> _WRITTEN PROBLEM_: Rewrite every line of the material below with "screenshot" swapped for "screen capture" and everything else unchanged, leaving out the pictures.

[Entries for locating text and elements]
-- START --
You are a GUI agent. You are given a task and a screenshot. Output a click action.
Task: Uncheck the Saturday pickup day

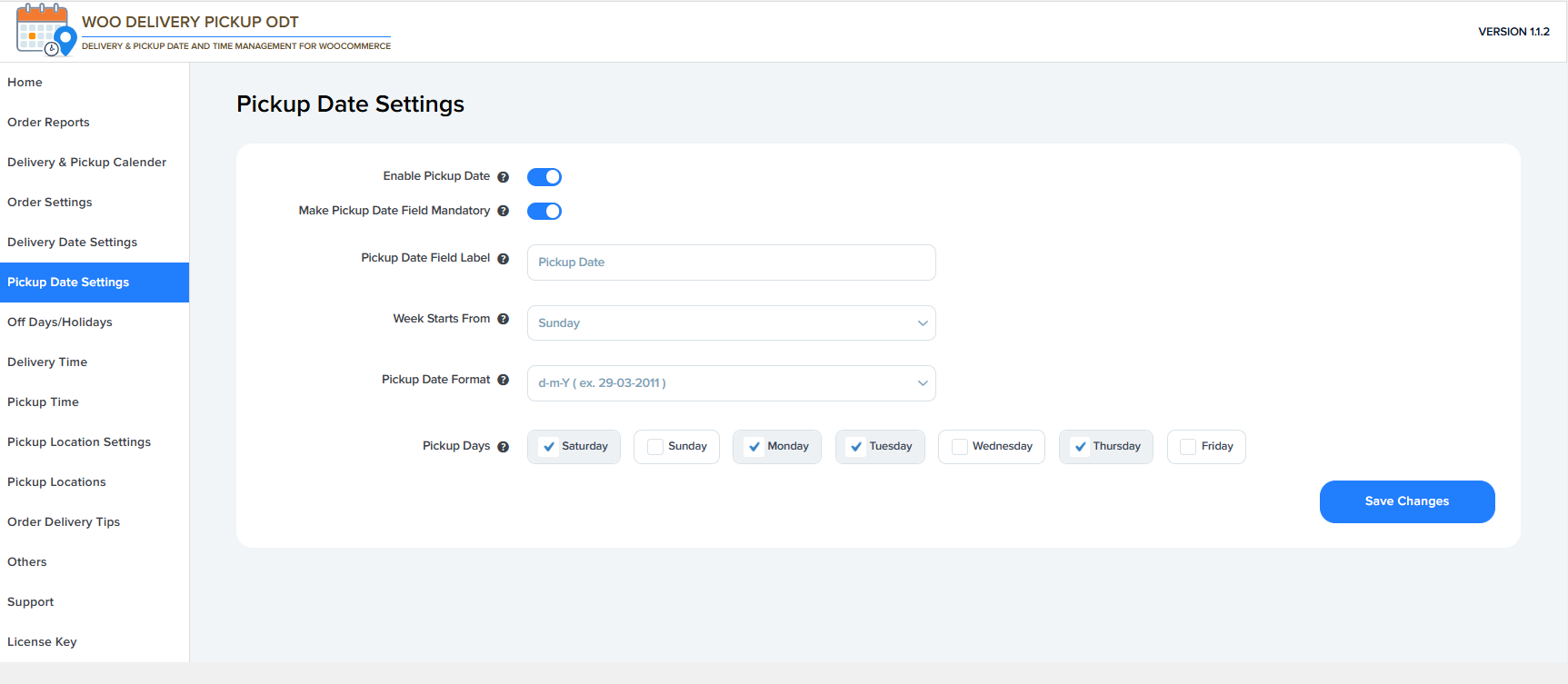(549, 447)
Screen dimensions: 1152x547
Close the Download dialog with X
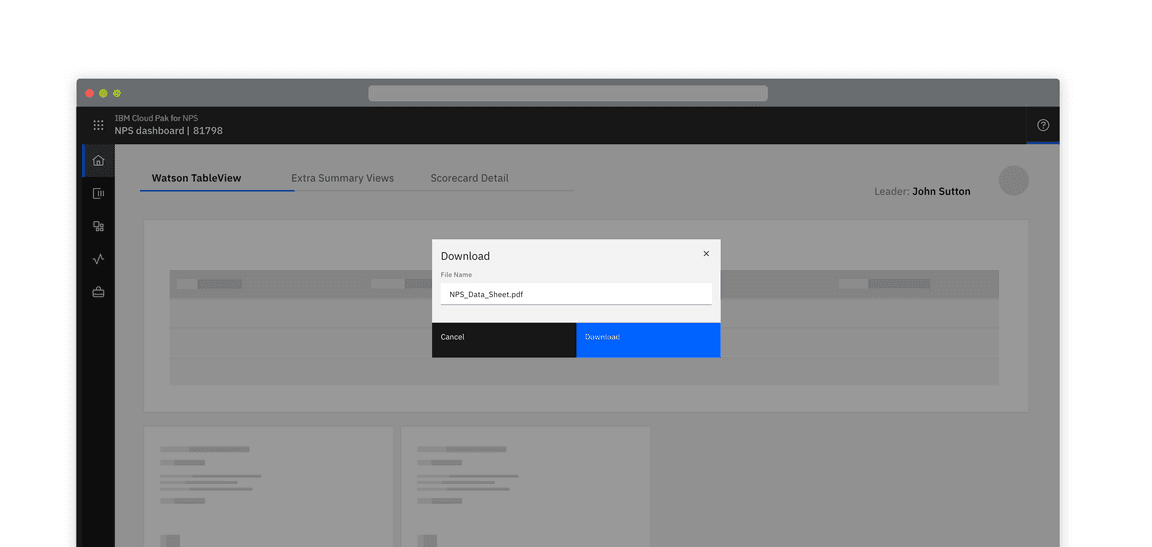point(706,254)
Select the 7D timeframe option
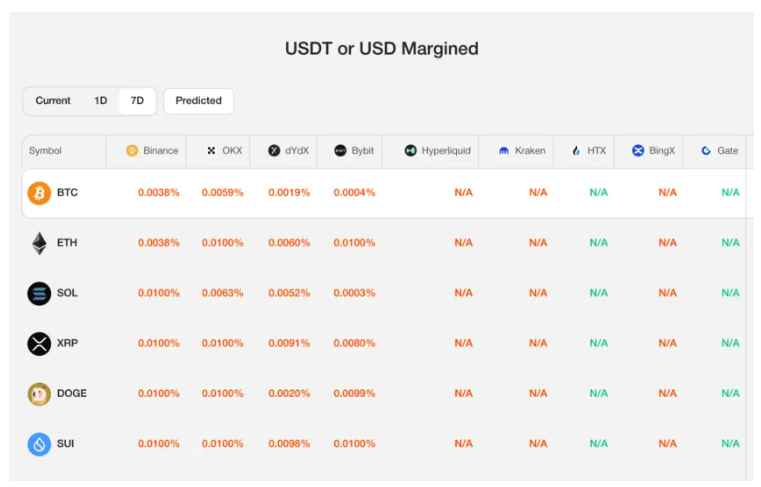The image size is (761, 487). 137,101
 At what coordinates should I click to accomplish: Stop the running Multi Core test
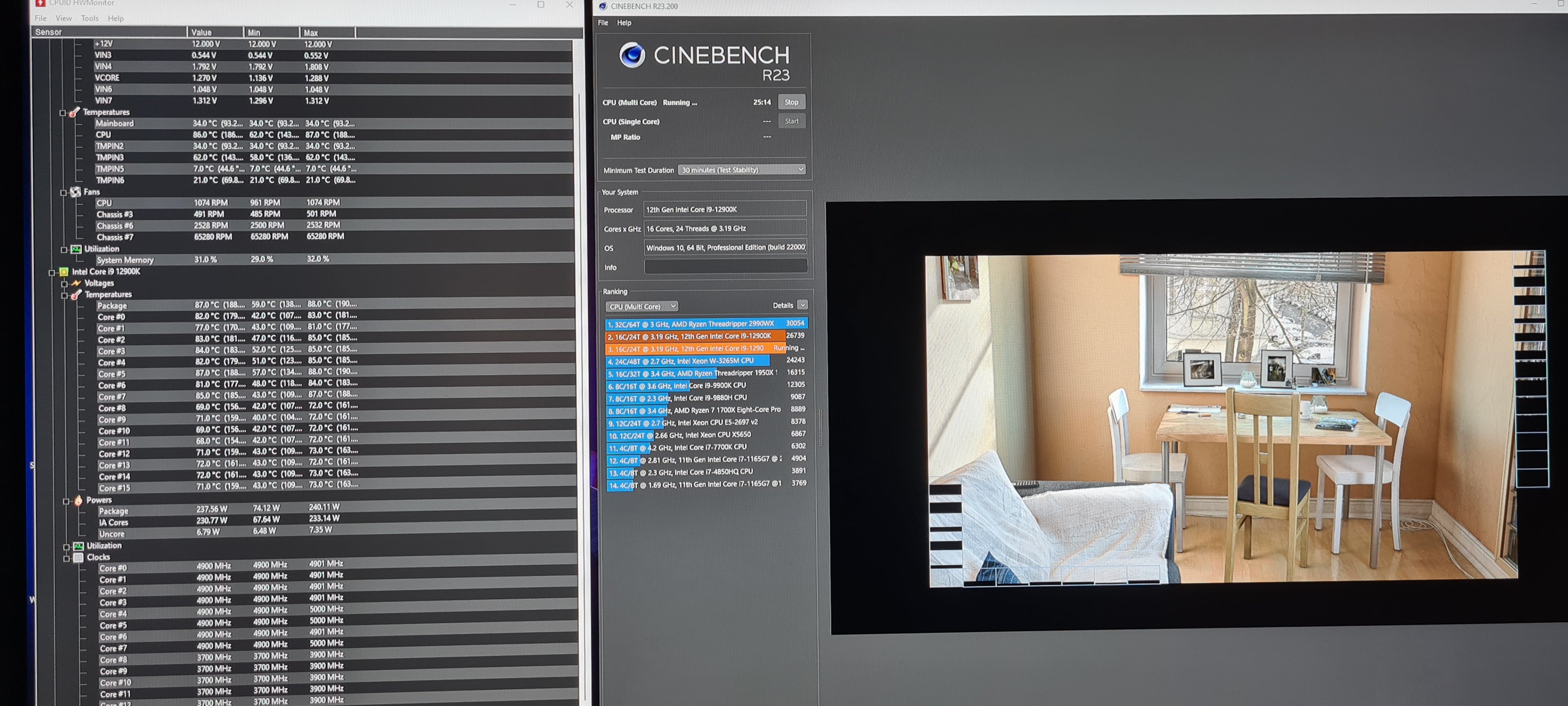[791, 102]
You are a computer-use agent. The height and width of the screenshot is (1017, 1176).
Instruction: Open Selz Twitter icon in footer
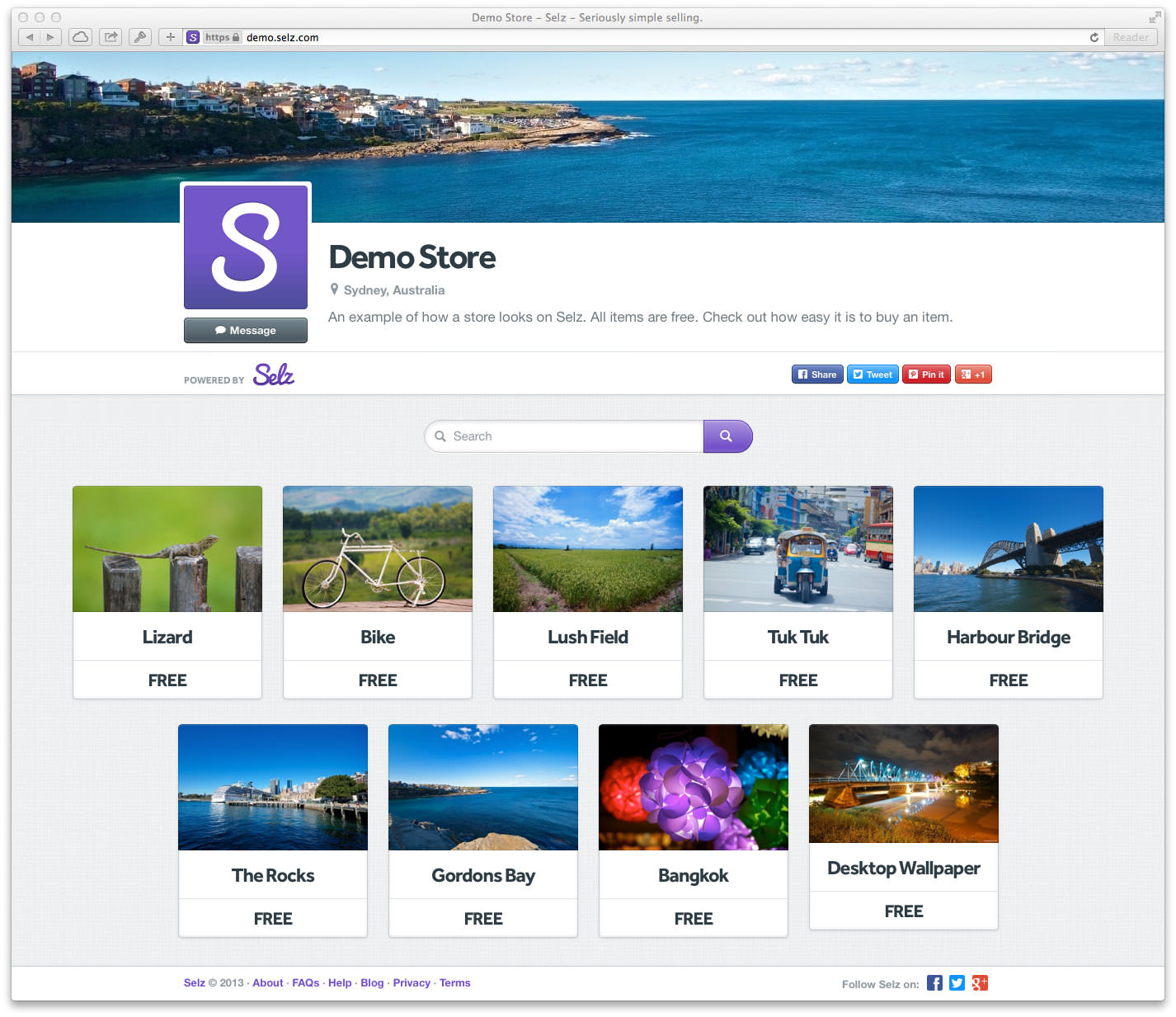coord(957,982)
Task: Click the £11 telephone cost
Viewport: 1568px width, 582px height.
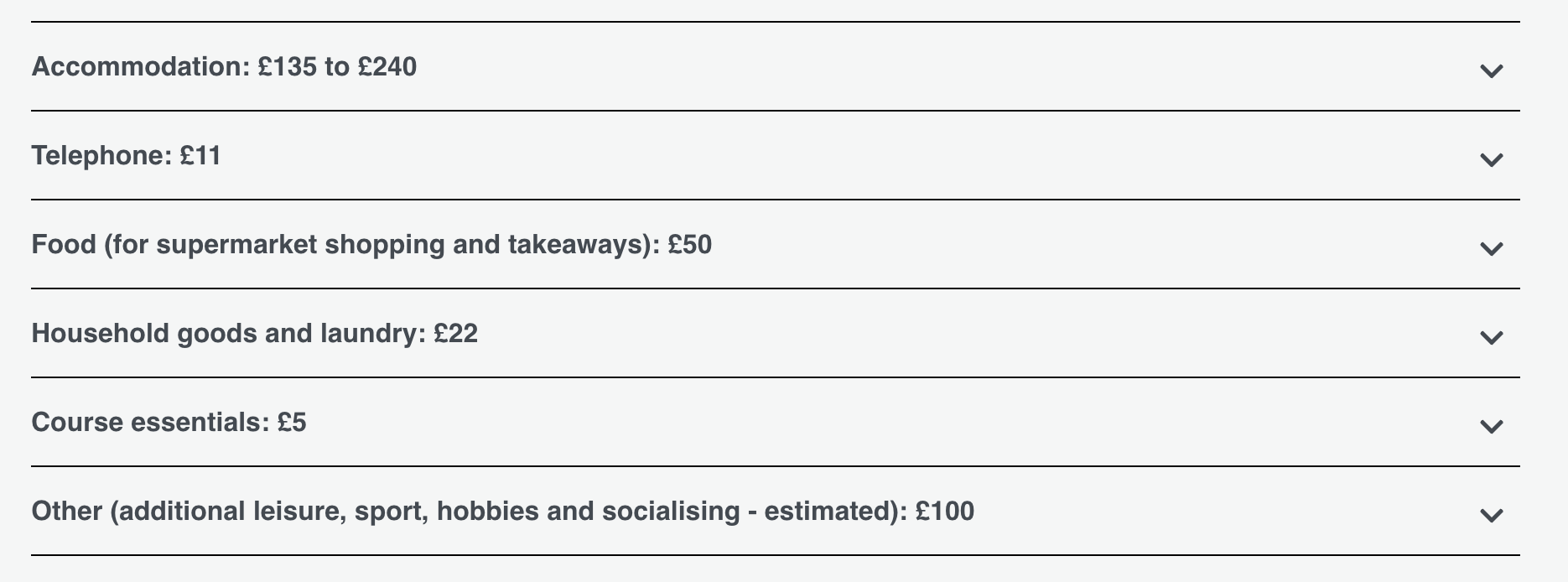Action: (200, 156)
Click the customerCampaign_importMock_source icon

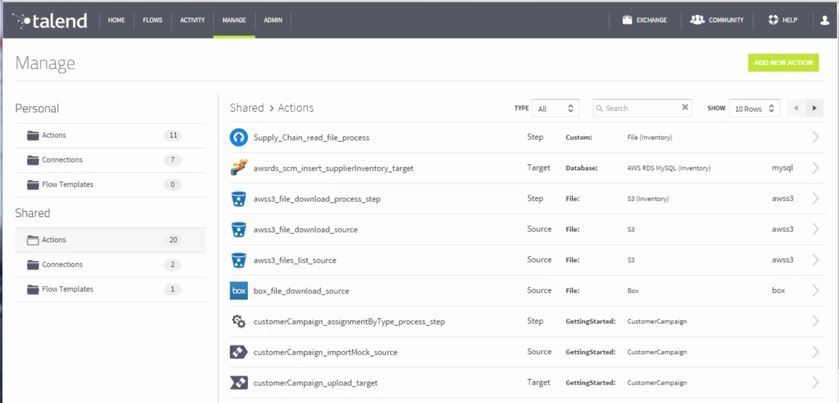[238, 352]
-- END --
> _SOLVED PROBLEM_:
You are a GUI agent. You are given a task and a screen capture. Output a click action.
Task: Uncheck the Saturday pickup day

(549, 447)
Screen dimensions: 1152x547
Close the Download dialog with X
point(706,254)
Select the 7D timeframe option
The image size is (761, 487). 137,101
 At what coordinates should I click to accomplish: Stop the running Multi Core test
[791, 102]
You are a computer-use agent. The height and width of the screen capture is (1017, 1176).
Instruction: Open Selz Twitter icon in footer
coord(957,982)
Task: Click the £11 telephone cost
Viewport: 1568px width, 582px height.
Action: (200, 156)
Click the customerCampaign_importMock_source icon

[238, 352]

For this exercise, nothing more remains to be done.